L'Angleterre a payé cher son parcours. Deux de ses forfaits, Quansah et Henderson, remontent au même huitième de finale contre le Mexique. Les deux incertitudes du moment, Rice et Konsa, sont nées du quart disputé face à la Norvège, poussé jusqu'en prolongation. En l'espace de deux tours, le groupe de Tuchel s'est fragilisé.
Quansah suspendu, Henderson forfait pour le tournoi
Deux absences sont déjà actées, et pas des moindres. Jarell Quansah purgera à Atlanta le second match de sa suspension, conséquence directe du carton rouge reçu en huitième de finale contre le Mexique. Le défenseur central avait déjà manqué le quart face à la Norvège. Il manquera donc aussi la demie.
Le cas de Jordan Henderson est plus définitif encore. Le milieu s'est fracturé le poignet lui aussi lors de ce huitième contre le Mexique, une blessure qui met un terme à sa Coupe du Monde. Tuchel perd là un défenseur axial et un relayeur d'expérience, deux profils que l'on ne remplace pas d'un claquement de doigts au moment précis où la compétition entre dans sa phase la plus exigeante.

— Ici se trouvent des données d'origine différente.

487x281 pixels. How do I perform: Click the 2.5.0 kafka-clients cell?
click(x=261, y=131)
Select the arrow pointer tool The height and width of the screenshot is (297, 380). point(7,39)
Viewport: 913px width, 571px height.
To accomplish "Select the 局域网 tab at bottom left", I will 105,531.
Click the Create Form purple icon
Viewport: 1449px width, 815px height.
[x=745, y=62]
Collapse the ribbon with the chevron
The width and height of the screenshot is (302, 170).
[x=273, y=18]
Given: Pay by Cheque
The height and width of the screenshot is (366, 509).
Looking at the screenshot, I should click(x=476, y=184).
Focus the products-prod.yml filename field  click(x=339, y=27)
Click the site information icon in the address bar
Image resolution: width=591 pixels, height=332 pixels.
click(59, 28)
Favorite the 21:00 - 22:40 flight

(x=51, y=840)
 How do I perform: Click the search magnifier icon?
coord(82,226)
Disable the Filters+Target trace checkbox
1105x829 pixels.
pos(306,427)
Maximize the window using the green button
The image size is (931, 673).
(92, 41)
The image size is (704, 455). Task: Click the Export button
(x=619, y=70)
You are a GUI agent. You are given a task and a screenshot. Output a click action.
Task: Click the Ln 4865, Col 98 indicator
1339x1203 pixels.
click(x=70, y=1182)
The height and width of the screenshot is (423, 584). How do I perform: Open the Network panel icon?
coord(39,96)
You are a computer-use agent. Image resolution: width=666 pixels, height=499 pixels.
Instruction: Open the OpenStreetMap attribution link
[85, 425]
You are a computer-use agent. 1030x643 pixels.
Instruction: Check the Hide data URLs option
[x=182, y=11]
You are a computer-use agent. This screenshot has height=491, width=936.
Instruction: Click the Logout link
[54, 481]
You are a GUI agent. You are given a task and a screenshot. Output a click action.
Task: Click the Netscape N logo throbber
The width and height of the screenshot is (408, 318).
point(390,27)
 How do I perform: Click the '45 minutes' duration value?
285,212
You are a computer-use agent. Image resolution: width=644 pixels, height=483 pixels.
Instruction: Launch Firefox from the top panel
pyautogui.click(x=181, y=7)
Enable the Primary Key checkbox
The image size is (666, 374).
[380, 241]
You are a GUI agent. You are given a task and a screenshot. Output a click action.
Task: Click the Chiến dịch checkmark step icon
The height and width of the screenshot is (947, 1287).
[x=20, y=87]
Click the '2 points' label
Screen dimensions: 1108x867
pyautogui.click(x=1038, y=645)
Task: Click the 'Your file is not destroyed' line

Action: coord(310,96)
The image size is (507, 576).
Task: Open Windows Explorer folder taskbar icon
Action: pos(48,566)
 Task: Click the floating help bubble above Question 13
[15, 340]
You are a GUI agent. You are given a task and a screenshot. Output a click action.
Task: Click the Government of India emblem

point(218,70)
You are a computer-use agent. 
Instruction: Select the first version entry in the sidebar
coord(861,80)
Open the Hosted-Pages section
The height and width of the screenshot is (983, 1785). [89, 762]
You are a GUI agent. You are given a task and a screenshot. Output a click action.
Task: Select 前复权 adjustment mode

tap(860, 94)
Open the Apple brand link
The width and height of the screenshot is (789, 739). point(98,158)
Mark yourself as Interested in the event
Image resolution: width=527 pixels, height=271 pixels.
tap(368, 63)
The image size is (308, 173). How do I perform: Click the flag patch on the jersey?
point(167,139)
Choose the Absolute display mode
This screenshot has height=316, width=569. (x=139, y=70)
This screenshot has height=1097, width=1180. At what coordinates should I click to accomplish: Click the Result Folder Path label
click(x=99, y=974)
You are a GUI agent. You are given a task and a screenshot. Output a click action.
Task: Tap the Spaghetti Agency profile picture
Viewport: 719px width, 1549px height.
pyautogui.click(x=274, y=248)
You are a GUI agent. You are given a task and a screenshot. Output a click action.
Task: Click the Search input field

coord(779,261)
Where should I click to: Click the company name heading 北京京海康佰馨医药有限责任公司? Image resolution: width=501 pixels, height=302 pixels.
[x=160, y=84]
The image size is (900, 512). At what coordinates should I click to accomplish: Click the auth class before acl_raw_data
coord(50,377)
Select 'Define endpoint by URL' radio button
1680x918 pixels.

Rice et Konsa, deux incertitudes à surveiller
Aux forfaits s'ajoutent les points d'interrogation. Declan Rice, remplacé en cours de jeu contre la Norvège, figure parmi les incertitudes du groupe anglais. Sa présence dépendra de son état physique dans les dernières heures avant le coup d'envoi, et le staff ne se prononcera sans doute qu'au dernier moment.
Ezri Konsa, lui, a été gêné par des crampes lors du même quart de finale, a précisé Tuchel. Le défenseur n'est pas annoncé forfait, mais son nom vient allonger une infirmerie déjà chargée. Dans une équipe qui a dû puiser loin dans ses réserves pour venir à bout de la Norvège, la moindre alerte physique compte double.
L'Argentine sans nouvelle alerte
En face, l'Albiceleste se présente dans une situation plus sereine. Aucune inquiétude majeure n'a filtré de son camp à l'approche de la demie. Les coéquipiers de Julian Alvarez, dont la frappe décisive en prolongation a fait plier la Suisse (3-1), ont validé leur billet pour le dernier carré sans que leur infirmerie ne fasse parler d'elle. À trois jours de l'échéance, c'est un avantage discret mais réel sur une Angleterre contrainte de bricoler sa composition.
Prudence, toutefois. Aucun effectif n'est totalement épargné à ce stade d'un tournoi, et le staff argentin attendra lui aussi ses dernières séances avant d'arrêter ses choix. Rien n'indique cependant, pour l'heure, une absence de poids dans le groupe sud-américain.
Ce qui attend Tuchel
Le sélectionneur anglais devra donc trancher avec des cartes en moins. Quansah suspendu, Henderson forfait, Rice et Konsa en pointillés : la profondeur du banc sera scrutée autant que le onze de départ. L'Angleterre garde les moyens de s'adapter, mais elle le fera dans la contrainte, là où l'Argentine avance sans nouvelle blessure à gérer.
Toute la question est de savoir si ces absences pèseront réellement sur le jeu anglais, ou si le groupe de Tuchel saura les absorber comme il l'a fait jusqu'ici. Réponse mercredi soir à Atlanta. Le vainqueur, lui, filera en finale le 19 juillet.